In ultrasonic testing, very short ultrasonic pulse-waves with center frequencies ranging from 0.1-15 MHz and occasionally up to 50 MHz are launched into materials to detect hidden cracks, voids, porosity, and other internal flaws or to characterize materials. The technique is also commonly used to determine the thickness of the test object.
High frequency sound waves reflect from flaws in predictable ways, producing distinctive echo patterns that can be displayed and recorded by portable instruments. Ultrasonic testing is completely nondestructive and safe, and it is a well-established test method in many basic manufacturing, process, and service industries, especially in applications involving welds and structural metals.
It works on pulse-echo method.
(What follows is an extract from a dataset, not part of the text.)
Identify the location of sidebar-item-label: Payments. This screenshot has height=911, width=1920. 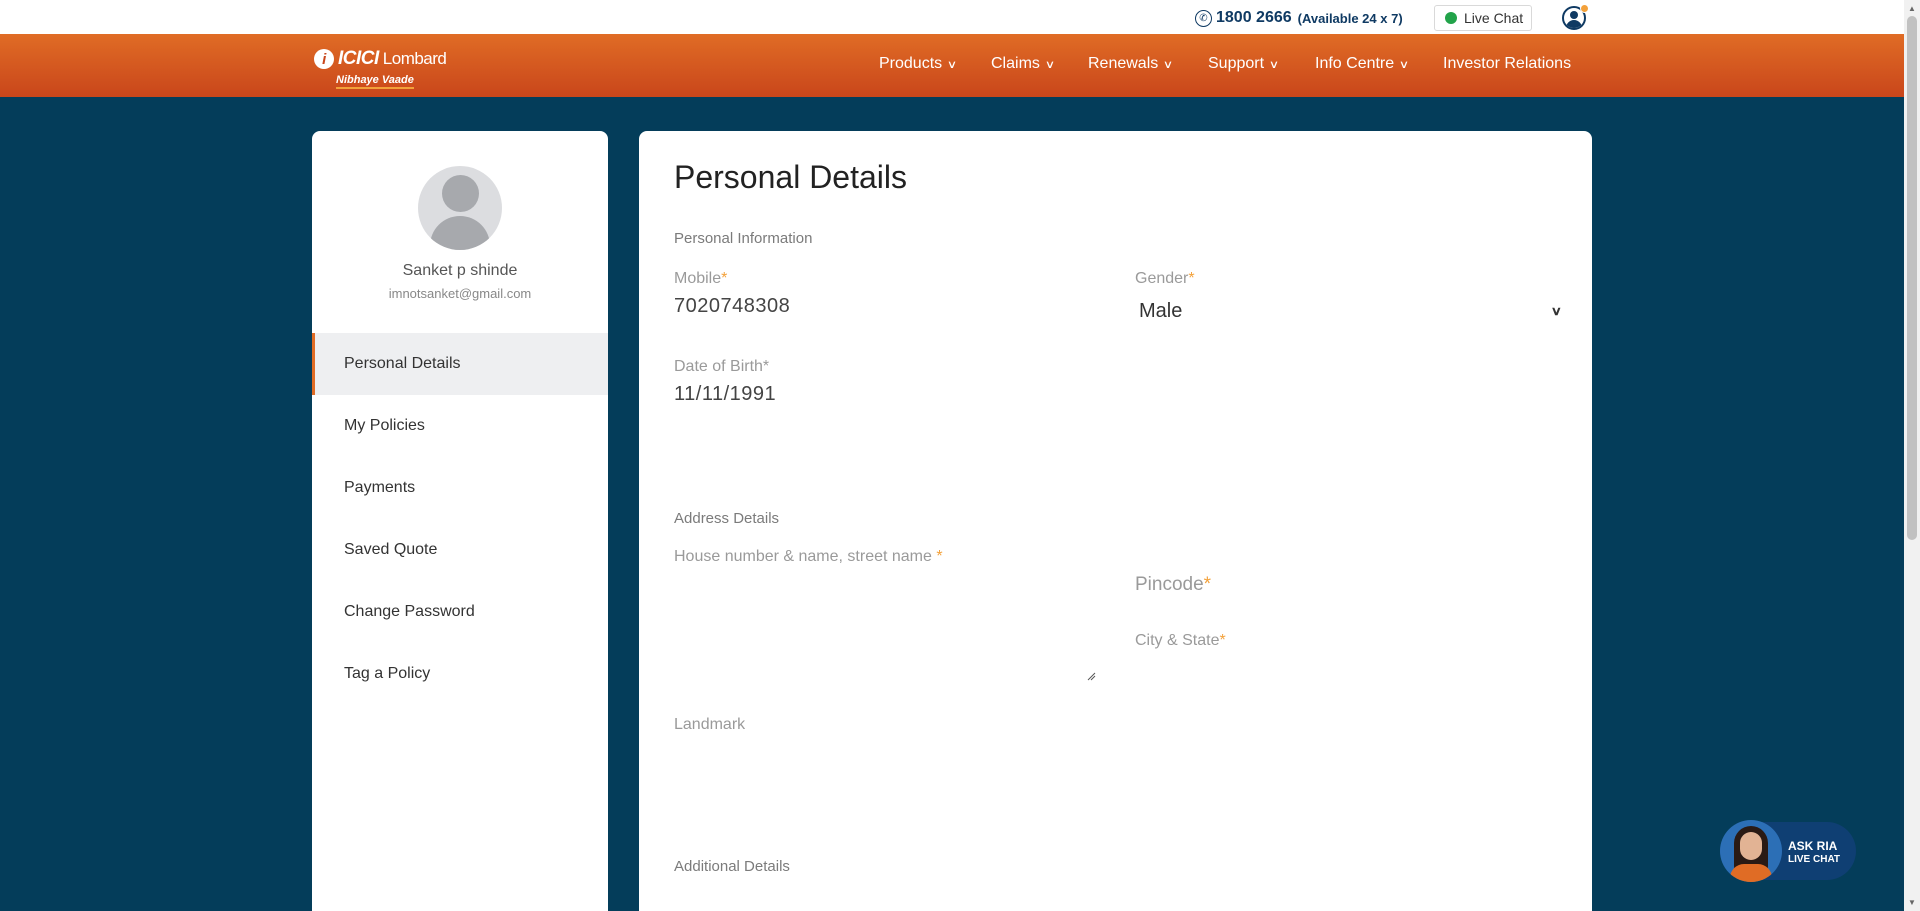
(380, 488).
The sound pulse coming from the transmitter is radiated in a beam through a given medium at a specific speed or velocity, in a predictable direction, and when they encounter a boundary with a different medium they will be reflected.
All sound waves oscillate at a specific frequency, or number of vibrations or cycles per second, which we experience as pitch in the familiar range of audible sound. Human ears can respond to sound vibrations, which have frequencies in the range of 20Hz to 20kHz. While the majority of ultrasonic flaw detection applications utilize frequencies between 500 KHz to 10 MHz. At frequencies in the megahertz range, sound energy does not travel efficiently through air or other gasses, but it travels freely through most liquids and common engineering materials.
The speed of a sound wave varies depending on the medium through which it is traveling, affected by the medium's density and elastic properties. In steel the velocity of sound wave is 6*1000000 mm/sec.
Any type of wave will have an associated wavelength, which is the distance between any two corresponding points in the wave cycle as it travels through a medium. Wavelength is related to frequency and velocity by the following
λ = v/f
where
λ = wavelength
v = sound velocity
f = frequency
Wavelength is a limiting factor that controls the amount of information that can be derived from the behavior of a wave. In ultrasonic flaw detection, the generally accepted lower limit of detection for a small flaw is one-half wavelength. Anything smaller than that will be invisible. In ultrasonic thickness gauging, the theoretical minimum measurable thickness one wavelength.